Interview with Prof. Klaus J. Bade, Osnabrück 2006
“That’s actually quite an amusing story, because I already learned a lot about Georg Iggers as a student and as an assistant, and I learned combative things at first, because at that time I was an assistant to Walter Peter Fuchs and he was a Ranke editor, so he published Ranke letters and could get deliciously upset about it, that Georg Iggers had again overlooked something, because Walter Peter Fuchs, my old teacher at that time in Erlangen, was basically a historist dyed in the wool and so he fought against the critical access of this American, who was now looking at Ranke.
And then I took a closer look at this American and was increasingly fascinated by him, and then at some point I began to write to him, like many others, and sought contact with him. We then got to know him together with Wilma, sometimes here, sometimes in the United States, and what fascinated me about the whole thing was not only that they are both extremely distinctive scholarly personalities, here in the field of history, there in the field of literary studies, but the question of how both of them, as Jews, who were both decisively influenced and burdened by National Socialism in their youth, then found each other on the other side of the Atlantic, with their memories of the path they subsequently took together in life and of the consequences for their own biography, involvement with the civil rights movement and the like. We then developed the idea that we could ask them to talk about their youth in Nazi-influenced Germany and Europe, and while they were still talking, the idea arose in our minds that what they were telling us now was something they should actually work through in terms of their life histories.

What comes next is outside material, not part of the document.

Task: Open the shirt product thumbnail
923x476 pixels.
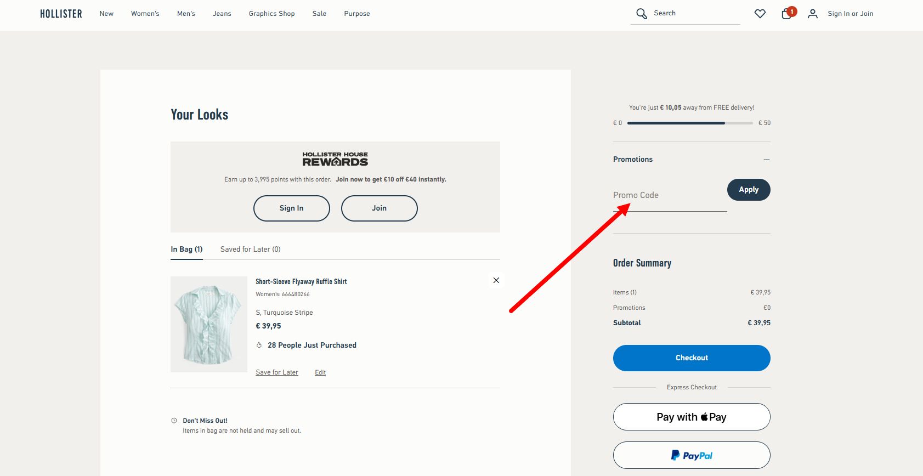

We then tried to lure them into a trap and said, wouldn’t you like to do that some time, whereupon they both said, we have a lot to do, we have thought about something like that, but we don’t believe it’s possible now. Then we started to revise the texts and sent them to them and said, we would like to publish them, do you also have pictures? Then they were of what had come out, which was nothing other than what they themselves had said, (we had) changed a few punctuation marks. (They were) so impressed themselves that they said, maybe this is a way we could start, and then after some time came the request, can you send us, I don’t know, 50 or 100 copies, friends are also interested in it, and that was such a way, which we had only initiated a bit. There was so much self-motivation, critical self-distance, and joy in understanding ourselves from a critical perspective, that it resulted in this wonderful book, which is so useful to all of us and which has become so interesting and important for our contexts, which we are trying to reconcile migration, intercultural perspectives, and history.”